Stored records:
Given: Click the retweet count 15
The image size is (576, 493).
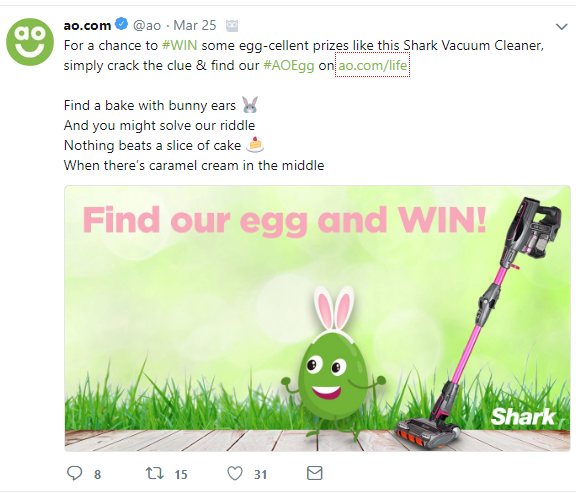Looking at the screenshot, I should pos(181,474).
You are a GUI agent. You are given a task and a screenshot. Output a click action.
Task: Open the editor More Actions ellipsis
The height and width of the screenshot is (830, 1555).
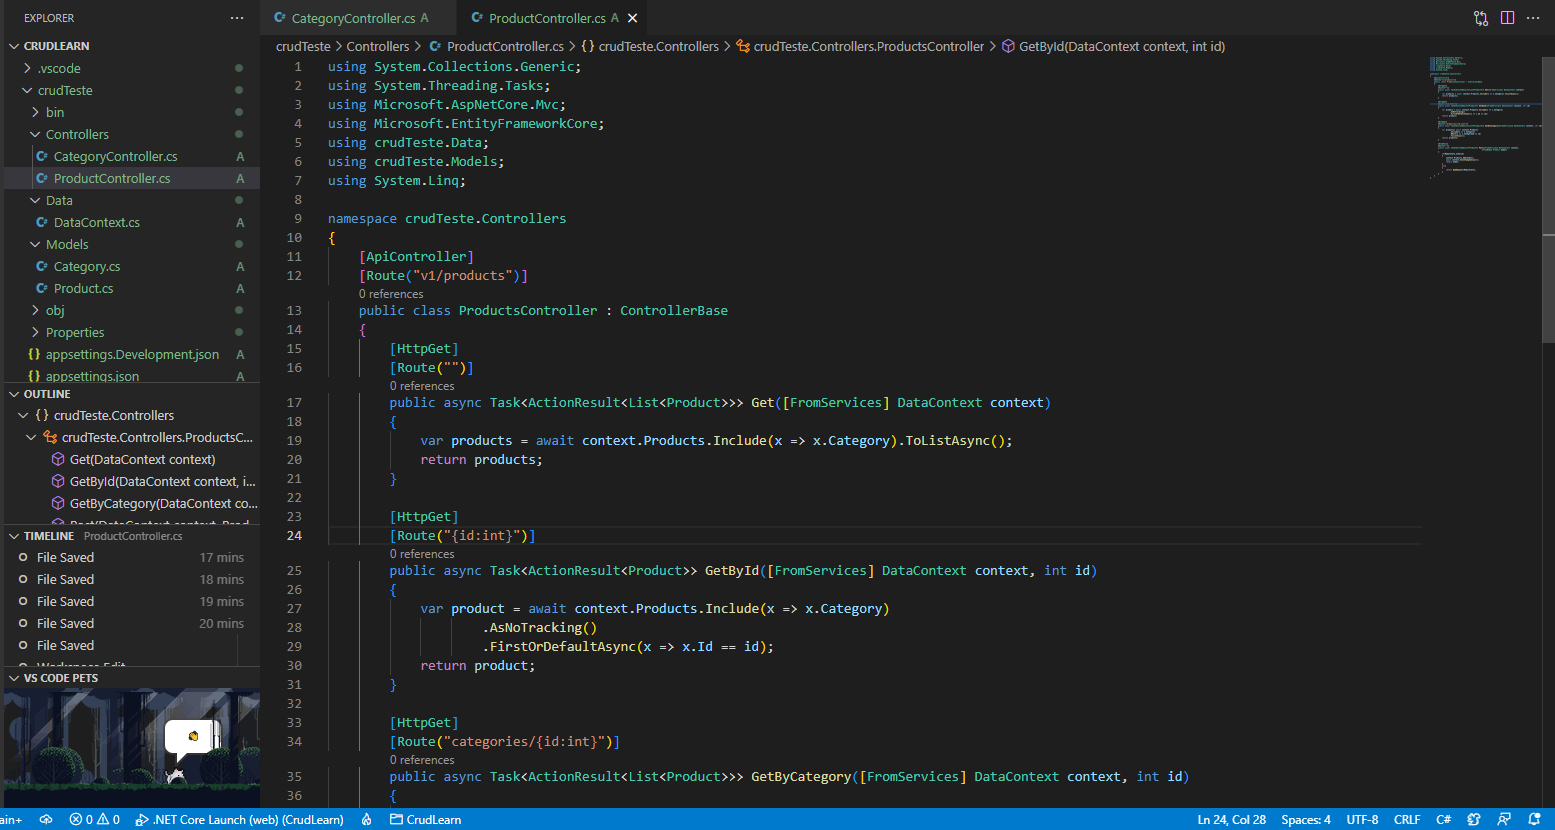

Activity >> Word for word, set down the lines from the line with "Task: Open the editor More Actions ellipsis" through the last line of the entries, and nothing else; the pictures stay out.

Completed task >>
Task: Open the editor More Actions ellipsis
The height and width of the screenshot is (830, 1555).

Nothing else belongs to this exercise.